**Lesetext**

--------------------------------

Stattdessen: Synthese und das beste beider Welten: ich bin drin, mit meinem mich repräsentierenden Avatar bin ich mitten dabei in einem gemeinsamen künstlichen Raum neben den anderen: alle voll wach, alle 1A gedressed und bester Stimmung. Man scheint sich nah zu sein. Das, was man sonst als vierte Wand bezeichnet in Film und Theater, ist durchbrochen. Eins sollte Metaverse-Sympathisant:innen vorab klar sein: ein dreidimensionales Internet mit Wirklichkeits- und Alltagsbezug wird auch die Wand von Berufs- und Privatleben endgültig einreißen.
Nur bis zum Oberkörper
Metaverse soll ein digitaler Raum sein, in dem man sich wie in einer zweiten Welt aufhält, in 3 D, sich unterhält, konferiert, Geschäfte abschließt, Freunde trifft. Die entscheidenden Mittel dazu, die das umsetzen, sind Augmented (erweiterte) und Virtual (scheinbare) Reality. Bislang funktioniert die Sache mit den Avataren aber erst mit unseren Oberkörpern.

--------------------------------

**Aufgaben**
1. Nennen Sie alle Tätigkeiten, die der Text über das Metaverse unmittelbar nach der Angabe „in 3 D“ aufzählt.
2. Übertragen Sie aus dem Text über das Metaverse wortgetreu den Abschnitt zwischen „Nur bis zum“ und „mit unseren Oberkörpern.“, beide Stellen eingeschlossen.

**Zeilen aus einem Datensatz**
--------------------------------

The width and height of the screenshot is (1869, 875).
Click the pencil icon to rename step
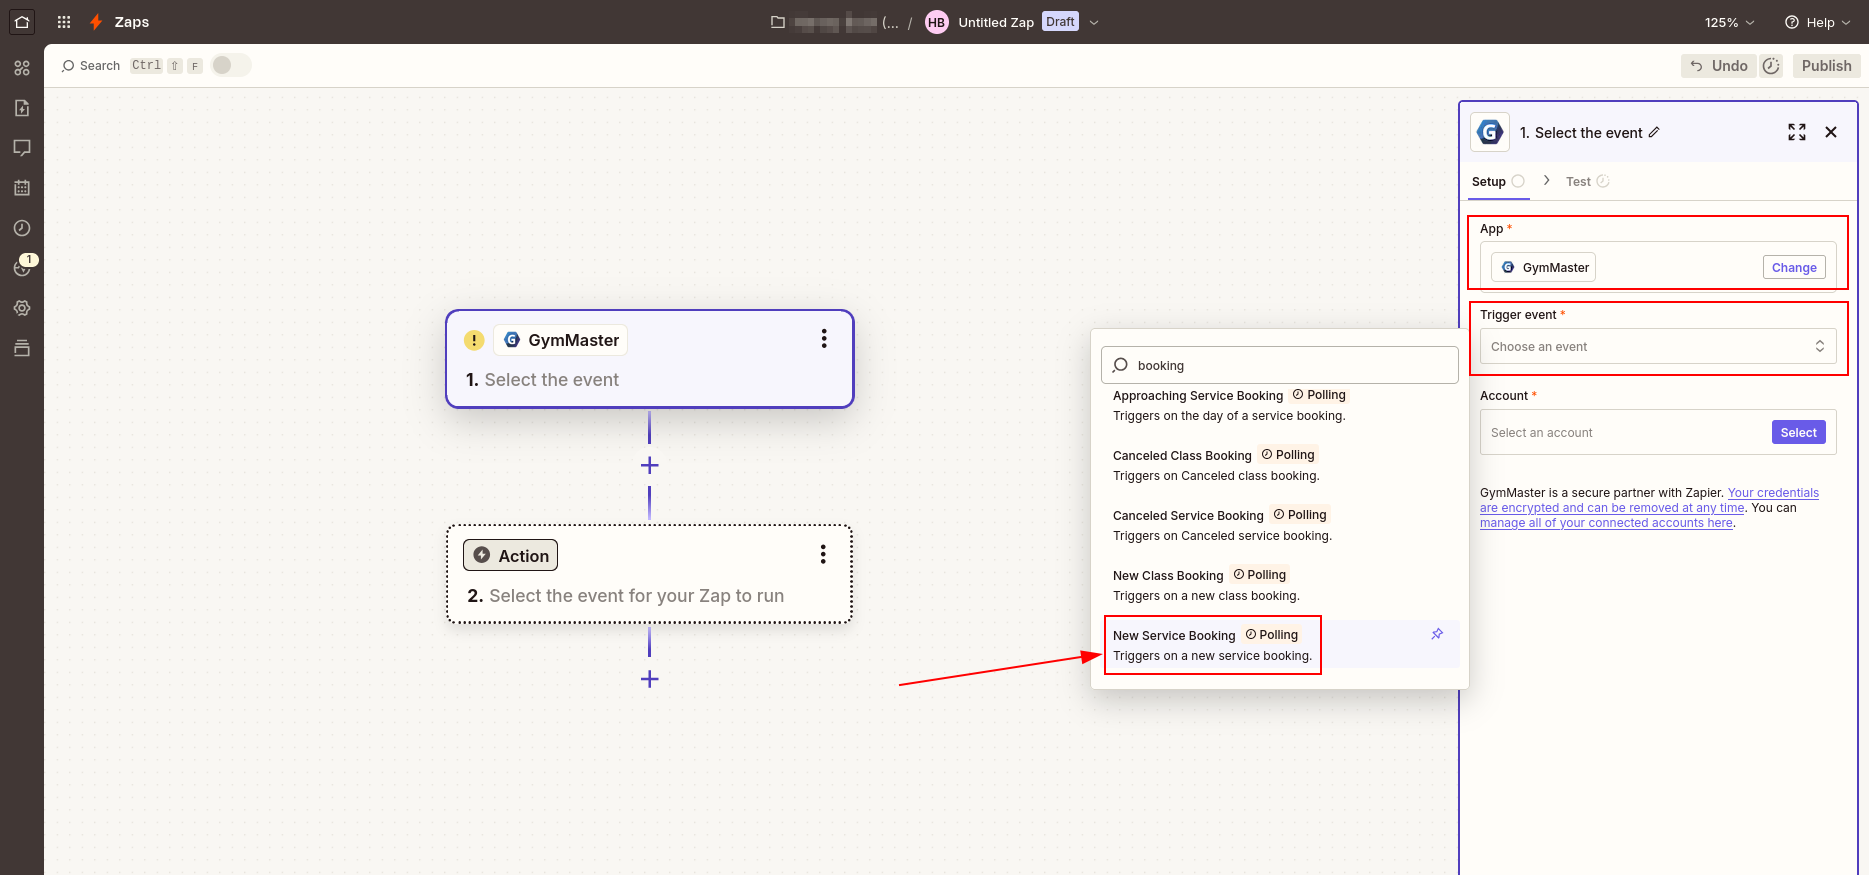click(1654, 132)
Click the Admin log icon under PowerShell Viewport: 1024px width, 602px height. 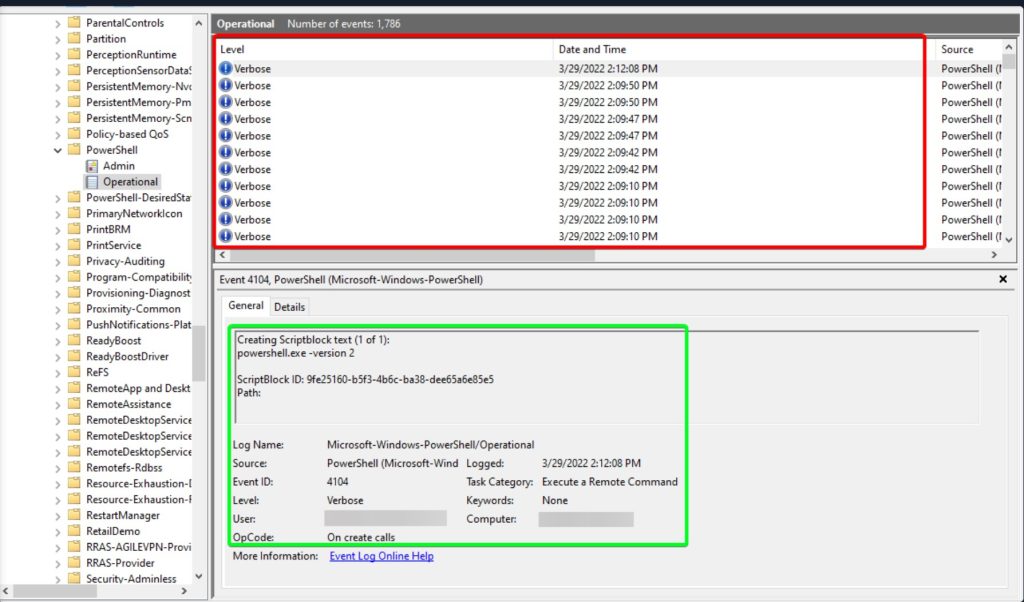point(92,166)
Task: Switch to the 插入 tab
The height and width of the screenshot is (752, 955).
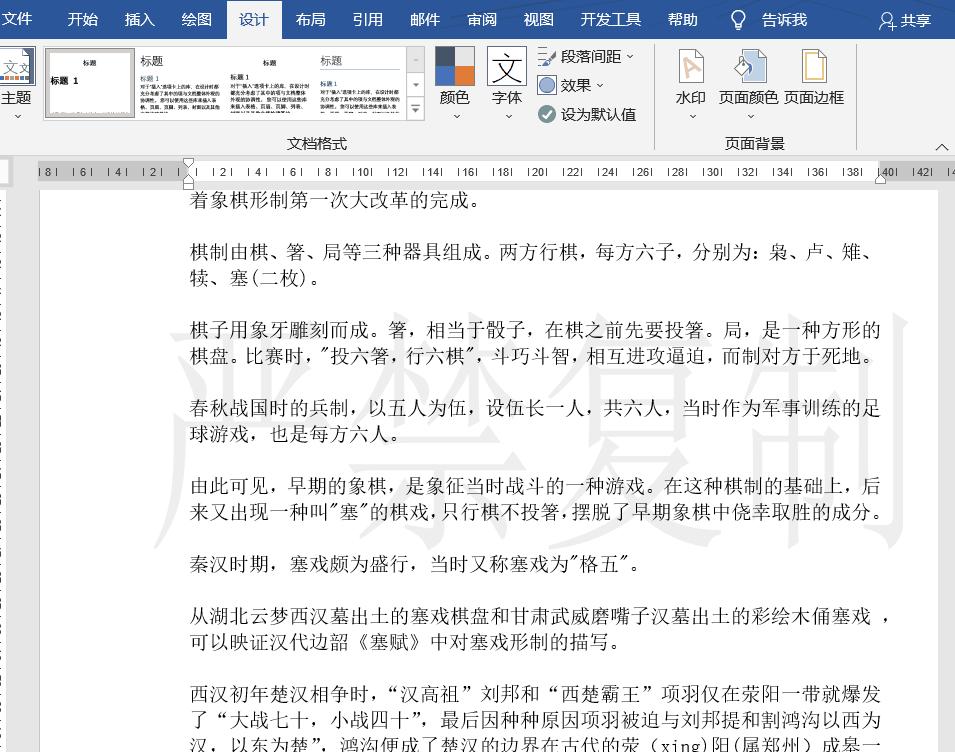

--------------------------------

**Antworten je Aufgabe**
1.
- sich unterhalten
- konferieren
- Geschäfte abschließen
- Freunde treffen

2.
Nur bis zum Oberkörper
Metaverse soll ein digitaler Raum sein, in dem man sich wie in einer zweiten Welt aufhält, in 3 D, sich unterhält, konferiert, Geschäfte abschließt, Freunde trifft. Die entscheidenden Mittel dazu, die das umsetzen, sind Augmented (erweiterte) und Virtual (scheinbare) Reality. Bislang funktioniert die Sache mit den Avataren aber erst mit unseren Oberkörpern.